Brief a. In the review of shooter games below, translate this sentence into Spanish: "This is one of the few games that made achievement hunting fun."

Passage provided.

This is the game that bridged the CoD ripoff era with the current nu-doom ripoff ''arena shooter'' era. You have two guns and regenerating health, but also open arenas to fight enemies in, high mobility, and lots of wacky sci-fi weapons. It ends up being more its own animal than a part of either category, and it works really well. The arenas are made to feel more like real places, so when you're zipping around being all vigilant, you really feel like you're eking out a victory you had no right winning. The two guns system helps to that end: it handles it better than even Halo. You have a number of crazy weapons which allow you to do overkill, as well as standard workhorse shotguns and SMGs, so sometimes you hold on to the crazy stuff hoping to use it in the most fun situation, and trying to get as much use out of your other gun. Sometimes you're playing it safe and using two workhorse guns. Sometimes you're going for melee attacks only. It's really a replayable game in a way that Halo or CoD never quite managed to be, and the later ones never wanted to be. You step into the level and feel like the sky's the limit. It might as well, since it's a really short game, but at least every last level is interesting.

There's also the mech-piloting segments. Those are alright too, I guess.

While there are some cool story beats and artistic touches, the style overall is a little emblematic of that obama-era soyjakkery and iphoney sci-fi, so do keep that in mind.



Resistance 3 (2011)

The mother of all pleasant surprises. A PS3 game that can be thought of as a more video gamey Half-life 2 - more varied weapons, interesting enemy designs, and even minibosses! It came from the same studio as Spyro the Dragon and Ratchet and Clank, so it makes sense it's developed with more of a bing bing wahoo philosophy - a philosophy that works. It goes far above and beyond the ordinary in places where it didn't need to, such as how the regular enemies have a weak spot in the machines in their backs, and if you shoot it, you'll get a fun overheat-and-explode animation. The guns are loaded with fun and creative XP-based upgrades - for example, the revolver can evolve into a way to scatter grandes long-range, while the freeze ray can provide a defensive concussion blast.

Like Titanfall 2, this game is also very short, levels taking a fraction of what they do in hl2, but the fun factor is high enough to compensate. Besides the guns and enemies, though, this also refers to the trophies. This is one of the few games that made achievement hunting fun. It's not just ''kill 20 enemies with the revolver'' - it's a game that encourages you to goof around and see what's possible with the mechanics you're presented with.



Doom Eternal (2020)

Records shown.

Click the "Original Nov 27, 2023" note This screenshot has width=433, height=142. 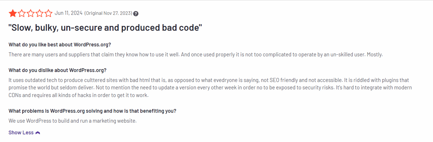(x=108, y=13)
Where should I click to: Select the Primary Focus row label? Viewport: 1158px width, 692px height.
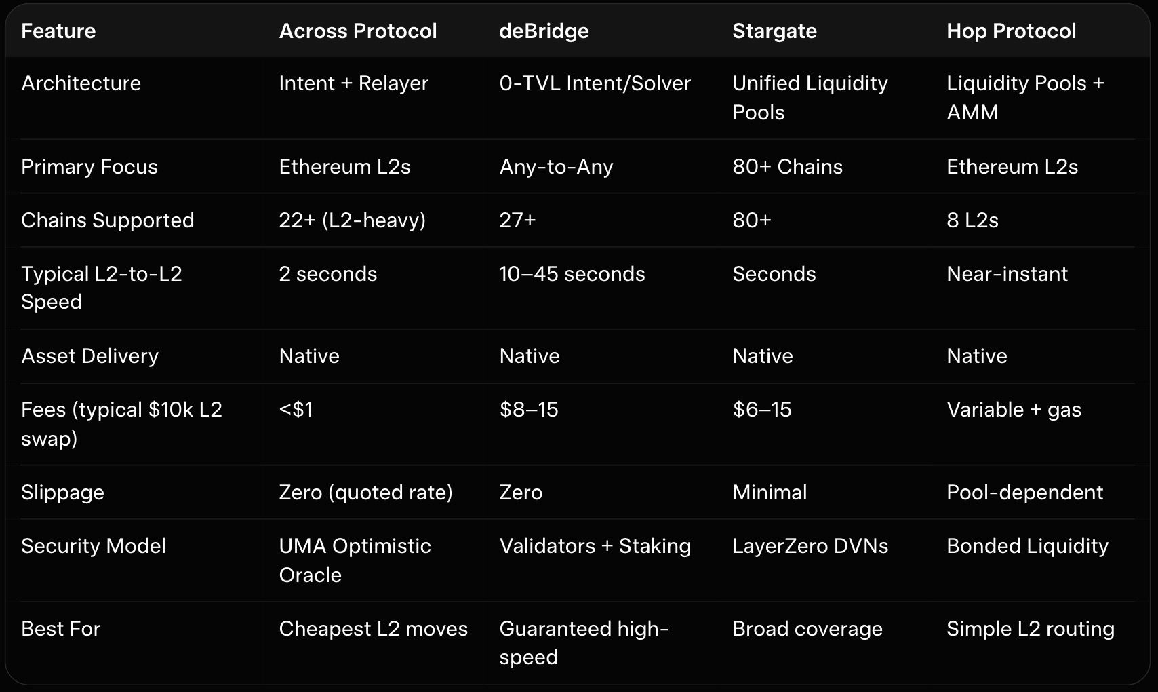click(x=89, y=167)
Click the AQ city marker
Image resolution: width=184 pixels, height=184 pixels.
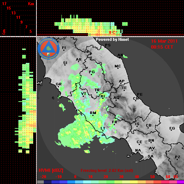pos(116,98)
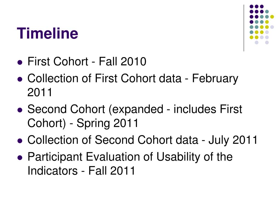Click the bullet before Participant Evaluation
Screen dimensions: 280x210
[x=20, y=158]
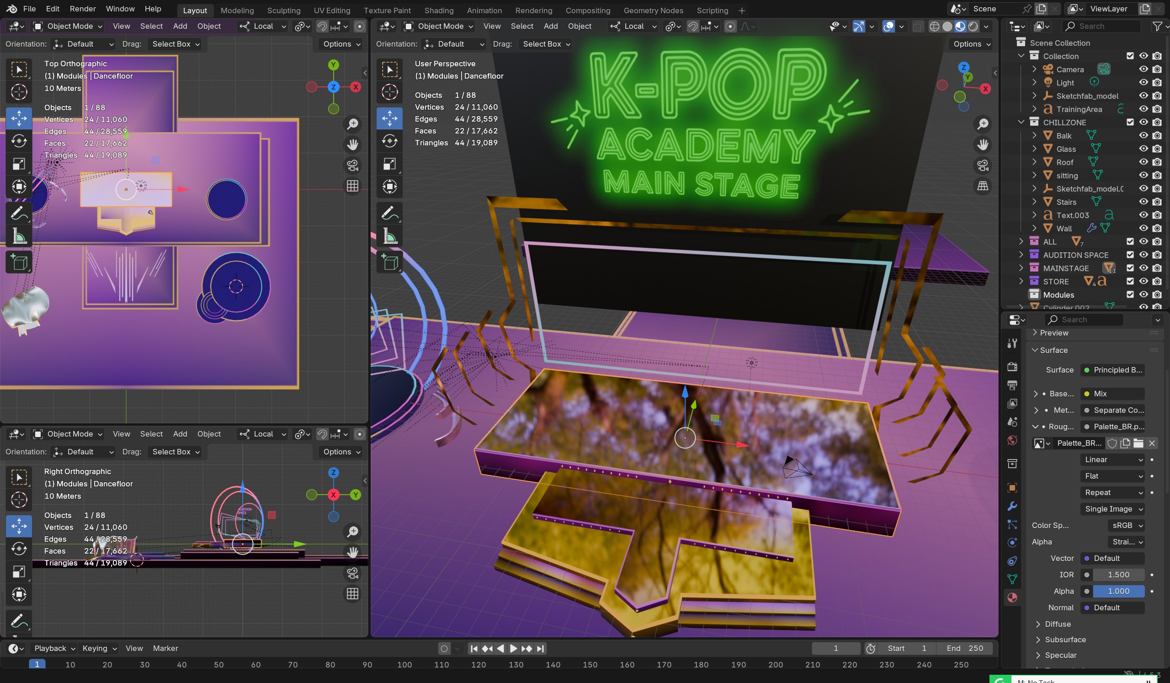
--
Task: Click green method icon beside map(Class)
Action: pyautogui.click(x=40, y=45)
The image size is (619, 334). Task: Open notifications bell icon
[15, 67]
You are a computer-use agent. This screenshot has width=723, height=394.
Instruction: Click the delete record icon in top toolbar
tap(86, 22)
==
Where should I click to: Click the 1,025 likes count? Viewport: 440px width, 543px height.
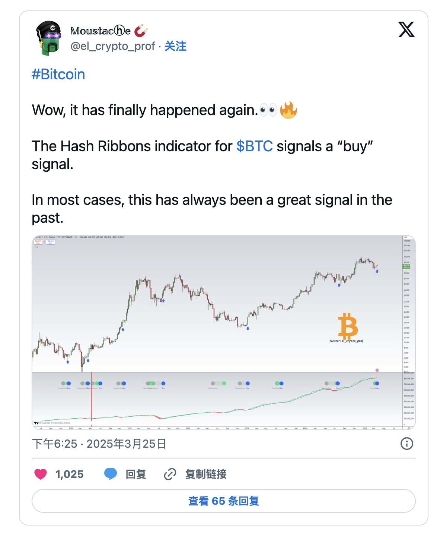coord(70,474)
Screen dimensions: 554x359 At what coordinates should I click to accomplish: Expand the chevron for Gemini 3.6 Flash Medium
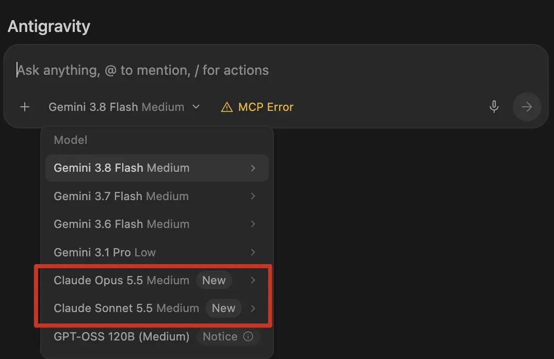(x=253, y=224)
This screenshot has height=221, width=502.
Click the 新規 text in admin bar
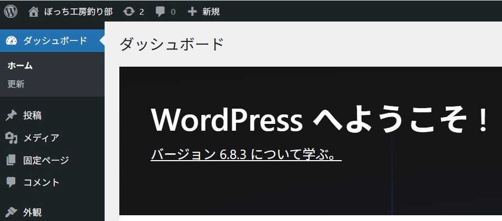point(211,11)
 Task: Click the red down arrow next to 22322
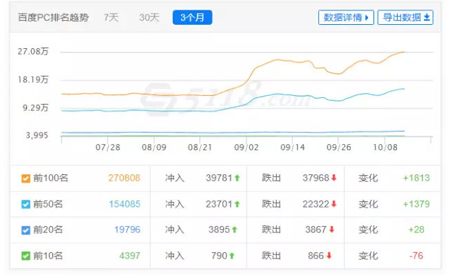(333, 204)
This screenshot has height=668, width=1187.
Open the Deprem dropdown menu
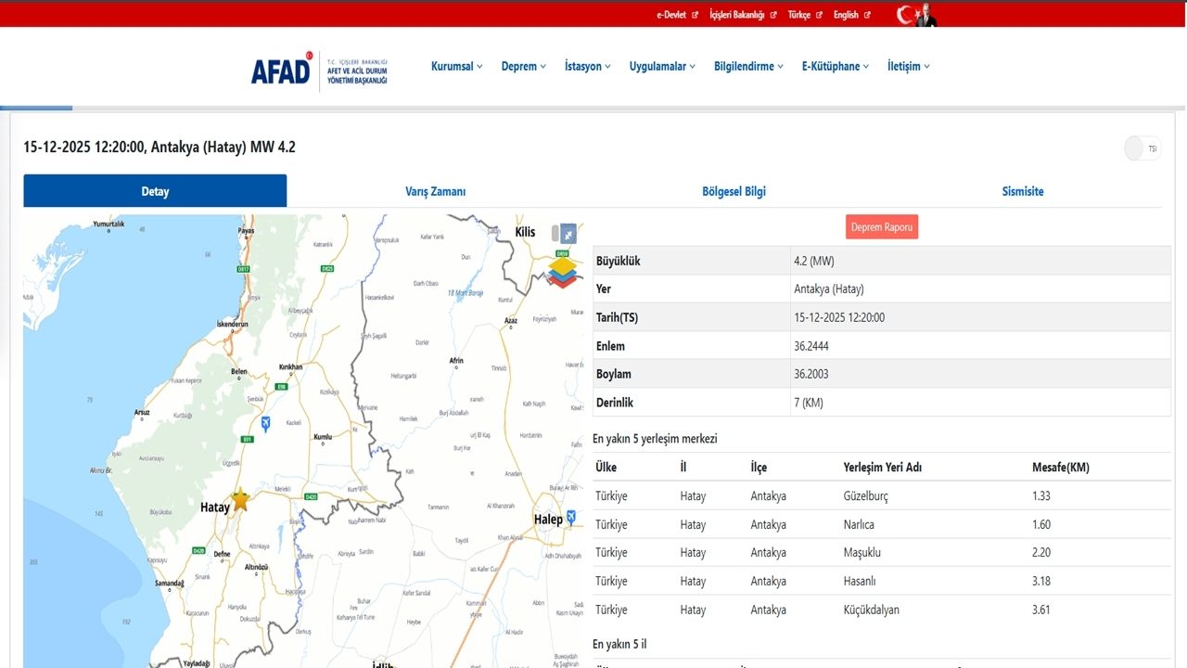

Brief b. Present the rows from the line containing "Task: Click the red down arrow next to 22322" through the line containing "Open the Deprem dropdown menu", inclusive, as a numbered list without blank lines, and leave the pictures out.

Output a. Este es uno de los pocos juegos que hicieron divertida la caza de logros.

Output b.
1.  Task: Click the red down arrow next to 22322
2. (333, 204)
3. This screenshot has height=668, width=1187.
4. Open the Deprem dropdown menu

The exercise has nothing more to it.